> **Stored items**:
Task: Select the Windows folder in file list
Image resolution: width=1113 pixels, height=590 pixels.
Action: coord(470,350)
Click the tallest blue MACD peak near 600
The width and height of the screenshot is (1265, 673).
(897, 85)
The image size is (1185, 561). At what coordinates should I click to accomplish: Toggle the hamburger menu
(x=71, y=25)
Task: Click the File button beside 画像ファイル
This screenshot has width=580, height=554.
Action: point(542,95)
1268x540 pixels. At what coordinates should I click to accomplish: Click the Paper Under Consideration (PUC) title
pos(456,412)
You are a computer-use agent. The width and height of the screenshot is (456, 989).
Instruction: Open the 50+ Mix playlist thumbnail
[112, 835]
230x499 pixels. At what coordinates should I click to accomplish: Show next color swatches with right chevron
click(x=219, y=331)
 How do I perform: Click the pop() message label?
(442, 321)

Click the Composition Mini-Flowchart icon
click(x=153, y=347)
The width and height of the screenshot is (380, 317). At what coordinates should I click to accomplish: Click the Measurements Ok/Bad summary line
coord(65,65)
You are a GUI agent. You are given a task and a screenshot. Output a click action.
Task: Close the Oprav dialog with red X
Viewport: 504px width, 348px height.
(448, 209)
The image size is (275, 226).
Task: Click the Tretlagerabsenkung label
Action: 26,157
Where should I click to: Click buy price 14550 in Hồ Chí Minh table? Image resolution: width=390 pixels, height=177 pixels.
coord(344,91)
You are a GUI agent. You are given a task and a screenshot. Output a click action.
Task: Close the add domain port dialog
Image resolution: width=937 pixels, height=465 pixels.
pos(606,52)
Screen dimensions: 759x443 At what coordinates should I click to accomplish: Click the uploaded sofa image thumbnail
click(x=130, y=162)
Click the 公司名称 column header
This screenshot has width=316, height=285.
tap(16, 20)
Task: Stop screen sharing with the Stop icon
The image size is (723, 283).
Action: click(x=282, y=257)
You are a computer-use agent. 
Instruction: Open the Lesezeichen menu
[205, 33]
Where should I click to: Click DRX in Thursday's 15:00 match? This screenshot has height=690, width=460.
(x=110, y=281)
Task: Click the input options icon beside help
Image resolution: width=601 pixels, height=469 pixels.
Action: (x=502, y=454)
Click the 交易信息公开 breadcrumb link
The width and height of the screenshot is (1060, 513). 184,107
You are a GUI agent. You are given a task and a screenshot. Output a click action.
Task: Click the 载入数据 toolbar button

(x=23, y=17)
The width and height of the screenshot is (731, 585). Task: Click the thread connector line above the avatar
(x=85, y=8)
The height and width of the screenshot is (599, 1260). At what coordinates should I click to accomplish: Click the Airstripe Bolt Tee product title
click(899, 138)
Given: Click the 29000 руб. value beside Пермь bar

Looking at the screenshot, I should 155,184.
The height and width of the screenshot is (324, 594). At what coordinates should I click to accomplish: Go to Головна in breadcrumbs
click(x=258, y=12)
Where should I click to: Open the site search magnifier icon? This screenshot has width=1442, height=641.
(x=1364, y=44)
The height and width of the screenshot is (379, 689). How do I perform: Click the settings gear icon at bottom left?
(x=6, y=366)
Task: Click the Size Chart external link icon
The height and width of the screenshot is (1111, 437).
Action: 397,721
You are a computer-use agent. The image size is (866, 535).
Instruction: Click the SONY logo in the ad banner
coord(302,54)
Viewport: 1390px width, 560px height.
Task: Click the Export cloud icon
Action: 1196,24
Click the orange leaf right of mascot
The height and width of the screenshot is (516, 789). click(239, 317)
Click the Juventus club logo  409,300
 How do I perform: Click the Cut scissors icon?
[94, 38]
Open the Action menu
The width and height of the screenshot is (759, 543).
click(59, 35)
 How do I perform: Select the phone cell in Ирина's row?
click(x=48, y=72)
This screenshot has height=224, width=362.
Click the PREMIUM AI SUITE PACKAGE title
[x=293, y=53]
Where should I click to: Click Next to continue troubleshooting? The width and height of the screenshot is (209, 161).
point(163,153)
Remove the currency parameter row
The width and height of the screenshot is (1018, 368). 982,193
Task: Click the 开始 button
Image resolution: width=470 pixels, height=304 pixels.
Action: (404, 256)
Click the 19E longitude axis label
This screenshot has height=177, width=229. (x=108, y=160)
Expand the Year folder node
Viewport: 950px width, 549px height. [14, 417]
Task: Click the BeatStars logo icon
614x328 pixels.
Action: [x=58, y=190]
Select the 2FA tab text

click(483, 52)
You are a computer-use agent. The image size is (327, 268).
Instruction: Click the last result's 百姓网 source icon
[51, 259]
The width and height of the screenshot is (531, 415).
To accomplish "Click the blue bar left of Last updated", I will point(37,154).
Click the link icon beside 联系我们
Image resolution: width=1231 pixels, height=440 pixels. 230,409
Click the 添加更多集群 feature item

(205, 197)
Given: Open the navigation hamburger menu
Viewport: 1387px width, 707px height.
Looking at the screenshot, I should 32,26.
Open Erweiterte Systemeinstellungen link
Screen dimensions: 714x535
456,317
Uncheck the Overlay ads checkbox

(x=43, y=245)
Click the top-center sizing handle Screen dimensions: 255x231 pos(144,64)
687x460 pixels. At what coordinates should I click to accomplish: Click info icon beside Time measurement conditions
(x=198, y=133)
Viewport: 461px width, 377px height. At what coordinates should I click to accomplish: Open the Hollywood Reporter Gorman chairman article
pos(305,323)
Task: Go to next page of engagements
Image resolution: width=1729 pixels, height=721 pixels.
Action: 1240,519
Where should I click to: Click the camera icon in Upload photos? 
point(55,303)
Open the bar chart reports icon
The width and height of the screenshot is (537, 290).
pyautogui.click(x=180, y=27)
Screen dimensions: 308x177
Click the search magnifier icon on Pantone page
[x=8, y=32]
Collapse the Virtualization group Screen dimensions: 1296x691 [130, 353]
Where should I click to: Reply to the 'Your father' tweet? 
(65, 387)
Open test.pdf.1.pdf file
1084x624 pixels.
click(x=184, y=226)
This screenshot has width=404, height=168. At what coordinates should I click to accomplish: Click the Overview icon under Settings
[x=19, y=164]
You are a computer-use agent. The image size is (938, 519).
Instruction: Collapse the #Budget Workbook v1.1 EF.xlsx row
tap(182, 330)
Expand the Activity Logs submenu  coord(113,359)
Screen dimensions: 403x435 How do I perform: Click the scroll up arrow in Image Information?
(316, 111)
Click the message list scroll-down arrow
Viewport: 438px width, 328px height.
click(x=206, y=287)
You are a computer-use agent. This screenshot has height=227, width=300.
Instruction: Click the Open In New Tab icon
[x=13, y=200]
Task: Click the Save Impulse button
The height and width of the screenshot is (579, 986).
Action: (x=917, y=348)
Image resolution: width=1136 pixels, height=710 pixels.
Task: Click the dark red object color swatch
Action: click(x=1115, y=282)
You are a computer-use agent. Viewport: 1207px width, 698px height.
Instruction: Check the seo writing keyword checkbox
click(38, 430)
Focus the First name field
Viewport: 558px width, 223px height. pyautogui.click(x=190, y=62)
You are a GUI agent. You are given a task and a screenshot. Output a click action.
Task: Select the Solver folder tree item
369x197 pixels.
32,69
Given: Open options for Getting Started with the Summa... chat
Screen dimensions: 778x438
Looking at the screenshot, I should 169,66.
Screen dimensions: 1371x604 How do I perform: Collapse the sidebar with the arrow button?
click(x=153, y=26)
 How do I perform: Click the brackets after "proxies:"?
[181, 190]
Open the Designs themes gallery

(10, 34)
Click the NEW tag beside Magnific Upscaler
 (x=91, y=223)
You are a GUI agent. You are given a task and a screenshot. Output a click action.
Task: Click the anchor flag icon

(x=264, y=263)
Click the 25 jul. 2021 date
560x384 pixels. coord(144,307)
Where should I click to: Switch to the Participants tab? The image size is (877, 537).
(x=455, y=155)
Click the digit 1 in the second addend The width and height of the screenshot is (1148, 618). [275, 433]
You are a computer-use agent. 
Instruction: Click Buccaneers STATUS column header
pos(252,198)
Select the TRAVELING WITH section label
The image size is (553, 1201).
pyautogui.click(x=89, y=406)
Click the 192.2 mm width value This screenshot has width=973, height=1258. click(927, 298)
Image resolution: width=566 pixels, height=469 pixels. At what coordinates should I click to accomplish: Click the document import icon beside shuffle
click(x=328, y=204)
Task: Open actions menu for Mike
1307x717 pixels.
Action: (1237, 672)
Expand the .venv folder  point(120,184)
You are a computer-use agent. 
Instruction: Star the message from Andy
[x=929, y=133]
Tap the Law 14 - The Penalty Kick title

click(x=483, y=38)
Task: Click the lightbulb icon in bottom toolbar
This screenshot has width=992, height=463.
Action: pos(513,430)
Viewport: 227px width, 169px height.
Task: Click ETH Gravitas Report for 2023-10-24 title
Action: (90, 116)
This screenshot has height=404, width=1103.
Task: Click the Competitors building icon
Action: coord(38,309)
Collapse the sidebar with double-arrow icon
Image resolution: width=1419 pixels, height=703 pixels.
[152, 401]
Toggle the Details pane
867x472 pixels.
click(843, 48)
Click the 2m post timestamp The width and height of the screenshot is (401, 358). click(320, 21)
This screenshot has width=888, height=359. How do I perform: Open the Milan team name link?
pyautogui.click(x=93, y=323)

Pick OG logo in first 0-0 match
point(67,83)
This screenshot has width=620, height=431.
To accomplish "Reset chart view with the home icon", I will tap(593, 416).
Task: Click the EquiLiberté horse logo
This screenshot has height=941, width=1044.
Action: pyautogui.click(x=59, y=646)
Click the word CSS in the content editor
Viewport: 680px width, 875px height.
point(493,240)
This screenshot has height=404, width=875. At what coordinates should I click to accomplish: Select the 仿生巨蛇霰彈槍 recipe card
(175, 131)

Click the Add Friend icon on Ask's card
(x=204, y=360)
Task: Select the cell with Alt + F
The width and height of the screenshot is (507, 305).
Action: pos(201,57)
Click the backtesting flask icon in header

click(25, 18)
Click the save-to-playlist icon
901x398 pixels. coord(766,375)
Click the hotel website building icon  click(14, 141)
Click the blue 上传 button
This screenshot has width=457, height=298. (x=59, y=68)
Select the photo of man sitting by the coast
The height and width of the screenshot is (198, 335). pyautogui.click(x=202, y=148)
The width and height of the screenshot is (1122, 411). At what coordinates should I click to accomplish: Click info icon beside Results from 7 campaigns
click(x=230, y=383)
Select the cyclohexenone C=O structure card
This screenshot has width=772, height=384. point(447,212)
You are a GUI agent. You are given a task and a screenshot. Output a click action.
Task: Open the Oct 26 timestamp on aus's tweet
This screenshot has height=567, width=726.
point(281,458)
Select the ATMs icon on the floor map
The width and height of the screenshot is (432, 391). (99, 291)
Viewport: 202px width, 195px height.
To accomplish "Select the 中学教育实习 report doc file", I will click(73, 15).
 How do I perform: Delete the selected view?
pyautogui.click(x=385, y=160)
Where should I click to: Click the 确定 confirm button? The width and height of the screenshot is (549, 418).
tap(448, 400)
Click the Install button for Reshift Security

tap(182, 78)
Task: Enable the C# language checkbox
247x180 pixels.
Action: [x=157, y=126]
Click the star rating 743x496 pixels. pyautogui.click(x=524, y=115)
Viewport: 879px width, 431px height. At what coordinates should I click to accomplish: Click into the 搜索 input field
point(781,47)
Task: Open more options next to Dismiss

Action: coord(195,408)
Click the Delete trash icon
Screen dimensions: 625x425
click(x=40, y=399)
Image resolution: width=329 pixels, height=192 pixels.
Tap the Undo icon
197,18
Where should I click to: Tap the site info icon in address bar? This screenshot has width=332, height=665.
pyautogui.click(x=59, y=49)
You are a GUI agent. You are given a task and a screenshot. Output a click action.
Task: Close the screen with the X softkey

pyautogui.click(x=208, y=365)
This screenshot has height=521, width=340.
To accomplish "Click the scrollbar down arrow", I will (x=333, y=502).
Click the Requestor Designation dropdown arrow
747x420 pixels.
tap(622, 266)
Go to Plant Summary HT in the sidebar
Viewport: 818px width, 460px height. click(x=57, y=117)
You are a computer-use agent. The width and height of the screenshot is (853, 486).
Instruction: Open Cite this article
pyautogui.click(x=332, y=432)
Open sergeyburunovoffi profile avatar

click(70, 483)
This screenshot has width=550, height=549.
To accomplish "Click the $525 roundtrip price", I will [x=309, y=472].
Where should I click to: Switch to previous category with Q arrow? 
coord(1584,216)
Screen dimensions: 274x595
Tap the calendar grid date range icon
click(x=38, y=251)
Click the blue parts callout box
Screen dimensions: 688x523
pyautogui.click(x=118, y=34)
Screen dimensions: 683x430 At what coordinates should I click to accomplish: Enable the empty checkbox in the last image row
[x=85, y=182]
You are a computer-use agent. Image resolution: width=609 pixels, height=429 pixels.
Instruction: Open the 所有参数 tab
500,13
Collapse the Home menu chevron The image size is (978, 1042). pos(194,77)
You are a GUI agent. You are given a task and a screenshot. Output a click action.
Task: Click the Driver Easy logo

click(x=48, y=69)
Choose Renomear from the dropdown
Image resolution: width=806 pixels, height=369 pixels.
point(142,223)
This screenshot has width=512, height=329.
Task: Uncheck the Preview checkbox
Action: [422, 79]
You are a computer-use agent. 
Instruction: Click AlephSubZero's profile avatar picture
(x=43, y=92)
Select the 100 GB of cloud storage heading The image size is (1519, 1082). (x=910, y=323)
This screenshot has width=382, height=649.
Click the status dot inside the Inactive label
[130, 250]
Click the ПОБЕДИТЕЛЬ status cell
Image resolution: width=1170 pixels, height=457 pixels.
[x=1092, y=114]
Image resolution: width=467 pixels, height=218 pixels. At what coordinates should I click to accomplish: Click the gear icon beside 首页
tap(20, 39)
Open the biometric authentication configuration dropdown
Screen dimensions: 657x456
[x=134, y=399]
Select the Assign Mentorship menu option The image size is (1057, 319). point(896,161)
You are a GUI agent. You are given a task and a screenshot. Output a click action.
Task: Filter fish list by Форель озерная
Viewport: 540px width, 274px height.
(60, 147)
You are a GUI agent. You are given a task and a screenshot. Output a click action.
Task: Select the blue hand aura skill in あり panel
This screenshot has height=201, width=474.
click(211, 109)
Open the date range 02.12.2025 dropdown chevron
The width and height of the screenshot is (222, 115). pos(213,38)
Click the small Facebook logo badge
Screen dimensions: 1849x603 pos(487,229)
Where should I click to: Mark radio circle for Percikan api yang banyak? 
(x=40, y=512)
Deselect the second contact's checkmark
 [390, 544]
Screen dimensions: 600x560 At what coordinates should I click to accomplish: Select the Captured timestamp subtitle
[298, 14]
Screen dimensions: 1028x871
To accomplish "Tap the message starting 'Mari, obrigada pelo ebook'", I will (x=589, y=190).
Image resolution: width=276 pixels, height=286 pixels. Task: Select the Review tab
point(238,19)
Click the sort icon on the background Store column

> **WHAT YOU HAVE TO DO**:
Print exactly the lines above from the one with "Task: Click the 开始 button" to the one with "Screen dimensions: 308x177", including both.

> **ANSWER BELOW**:
Task: Click the 开始 button
Image resolution: width=470 pixels, height=304 pixels.
Action: (404, 256)
Click the 19E longitude axis label
This screenshot has height=177, width=229. (x=108, y=160)
Expand the Year folder node
Viewport: 950px width, 549px height. [14, 417]
Task: Click the BeatStars logo icon
614x328 pixels.
Action: [x=58, y=190]
Select the 2FA tab text

click(483, 52)
You are a computer-use agent. The image size is (327, 268).
Instruction: Click the last result's 百姓网 source icon
[51, 259]
The width and height of the screenshot is (531, 415).
To accomplish "Click the blue bar left of Last updated", I will point(37,154).
Click the link icon beside 联系我们
Image resolution: width=1231 pixels, height=440 pixels. 230,409
Click the 添加更多集群 feature item

(205, 197)
Given: Open the navigation hamburger menu
Viewport: 1387px width, 707px height.
Looking at the screenshot, I should 32,26.
Open Erweiterte Systemeinstellungen link
Screen dimensions: 714x535
456,317
Uncheck the Overlay ads checkbox

(x=43, y=245)
Click the top-center sizing handle Screen dimensions: 255x231 pos(144,64)
687x460 pixels. At what coordinates should I click to accomplish: Click info icon beside Time measurement conditions
(x=198, y=133)
Viewport: 461px width, 377px height. At what coordinates should I click to accomplish: Open the Hollywood Reporter Gorman chairman article
pos(305,323)
Task: Go to next page of engagements
Image resolution: width=1729 pixels, height=721 pixels.
Action: 1240,519
Where should I click to: Click the camera icon in Upload photos? 
point(55,303)
Open the bar chart reports icon
The width and height of the screenshot is (537, 290).
pyautogui.click(x=180, y=27)
Screen dimensions: 308x177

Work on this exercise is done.